Luka Chuppi is as much about live-in as Dilwale Dulhania Le Jayenge was about pigeons, says Sukanya Verma.
A small town in North India. Check.
A whimsical joint family. Check.
A ballsy girl and a boyish boy. Check.
Actors who've found success in such movies. Check.
A cool concept like live-in to crow about. Check.
A social obstacle like sanskari moral police (think Anti-Romeo Squad) to sermonise. Check.
Old Bollywood songs recycled anew. Check.
It's like the makers (Director Laxman Utekar, Writer Rohan Shankar) took one look at Bollywood's current rom-com trends and hurriedly compiled a list of things they need to make a movie.
Seems like in this mad rush, they completely forgot the magic ingredients -- wit, fizz, smarts and, at least, an iota of personality.
Luka Chuppi is formula film-making at its lamest.
After a fictional superstar's (whose last name has to be Khan) admission of his live-in relationship triggers a violent response in the country, people in North India, especially Mathura and Gwalior are going nuts and burning his effigies.
The point behind this exercise in overreaction is to impress what a big deal it's for a couple to opt for a live-in around such a squeamish social setup.
When Guddu (Kartik Aaryan), a reporter at a local cable news network in Mathura, meets Rashmi (Kriti Sanon), a politician's (a frumpy Vinay Pathak) daughter interning at his workplace, sparks fly.
Half of Luka Chuppi is song after song of this attractive duo gazing into each other's eyes, smiling to and fro in fashionable attire and touring the cities.
He proposes marriage, she recommends live-in.
The reasons for one's rush and another's reluctance are a point of note by themselves; one that Luka Chupp is skin-deep cinema completely disregards and proceeds.
It's funny how the term 'live-in' is uttered, explained, defined, defended, abused and apologised over and over again in the movie. But when it actually comes down to the deed, Luka Chuppi's laziness reduces it to zilch.
Keeping with Bollywood's fantasy treatment and trivialising of serious concepts, what follows is a two-week picnic in Gwalior, a breezy game of ghar-ghar where sex and Maggi are in high supply and shooing pesky neighbourhood aunties is a Photoshopped wedding album away.
Luka Chuppi is as much about live-in as Dilwale Dulhania Le Jayenge was about pigeons.
The charade continues after Guddu and Rashmi's folks misconstrue their sham marriage as true. A vain, humourless conflict is dragged between people who are dying to get married and people who might die on learning they are not yet married.
And so confusion that can be cleared in a matter of minutes is prolonged for as long as 126 minutes in this bird-brained baloney.
Forced scenes of broad humour are invented to make Guddu look like a cad. And Rashmi's short-lived spunk reaches a point of no return the moment she moans about the 'bojh' of sindoor and mangalsutra. Luka Chuppi perpetuates such regressive ideas about symbols of marriage; its intrinsic conventionality lays bare its charade of progressivism.

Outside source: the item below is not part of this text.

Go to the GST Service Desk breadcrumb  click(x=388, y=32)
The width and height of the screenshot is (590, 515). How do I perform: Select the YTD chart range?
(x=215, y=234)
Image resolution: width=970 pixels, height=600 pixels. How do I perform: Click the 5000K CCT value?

Guddu's mother encourages Rashmi to work but deeming her other daughter-in-law fit for domestic chores is played for laughs. Rashmi forgets about her career aspirations the minute she falls in love because that's what Hindi film heroines do.
Kriti Sanon has ample charm and style. But her dependence on five standard expressions cannot ramp a wonky character. Though Kartik Aaryan, best known for spewing snark and sexism in the Bromance genre, shows he has got the goods for boy next door. In a better-written gig, they'd make a difference too.
Instead, you have a shabbily used Aparshakti Khurrana as his Muslim best friend with just one good line to shut the Hindu fanatics brigade and the dazzling genius of Pankaj Tripathi frittered away to parade like a raunchy parakeet.
Between not taking itself seriously and spewing gyaan over how to win youth votes, Luka Chuppi cannot decide what it wants to hide and where it needs to look.